Antisemitische Positionen gehören von Beginn an zur AfD

Die Hamburger Partei tut so, als unterschiede sich „der Hamburger Kurs“ wesentlich von den völkischen Positionen in der AfD. Doch im Herbst 2018 lud die Schatzmeisterin und Bezirksvorsitzende von Hamburg-Mitte, Nicole Jordan, André Poggenburg in ihr Privathaus ein, damit er dort geschützt auftreten kann (Protest gegen die AfD: Große Gegendemo bei Poggenburg-Auftritt in Wilhelmsburg, Morgenpost, 18. Oktober 2018).

Alexander Wolf, heutiger Fraktionsvorsitzender der Hamburger AfD, ist Mitglied der rechtsextremen Burschenschaft Danubia und hat in den 1990er Jahren ein Liederbuch herausgegeben, in dem auch Hymnen der Hitler-Jugend abgedruckt sind.

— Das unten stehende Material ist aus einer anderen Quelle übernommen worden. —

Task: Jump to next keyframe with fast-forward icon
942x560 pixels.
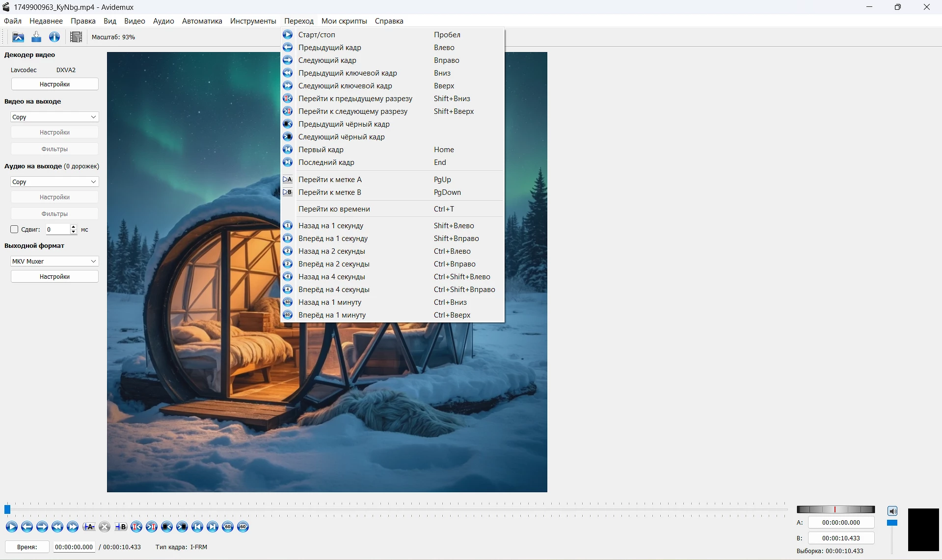Action: click(x=73, y=527)
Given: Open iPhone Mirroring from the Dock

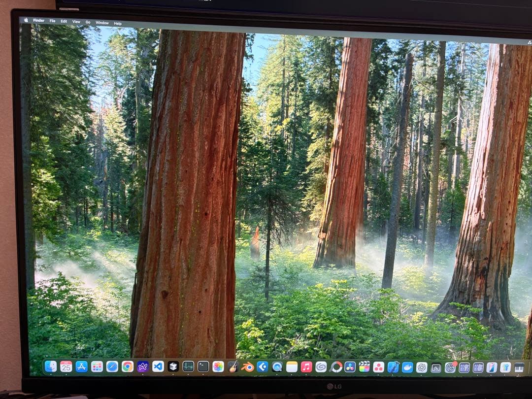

Für die Hamburger AfD gilt also, was der Historiker Michael Wildt in seiner Studie Volk, Volksgemeinschaft, AfD bereits über die Partei unter Frauke Petrys Führung feststellte: Sie arbeite an einer „Entsorgung“ der deutschen Geschichte, indem sie so tut, als könnten Bestandteile der Nazi-Ideologie eine harmlose, „vom Nationalsozialismus unabhängige Bedeutung“ haben.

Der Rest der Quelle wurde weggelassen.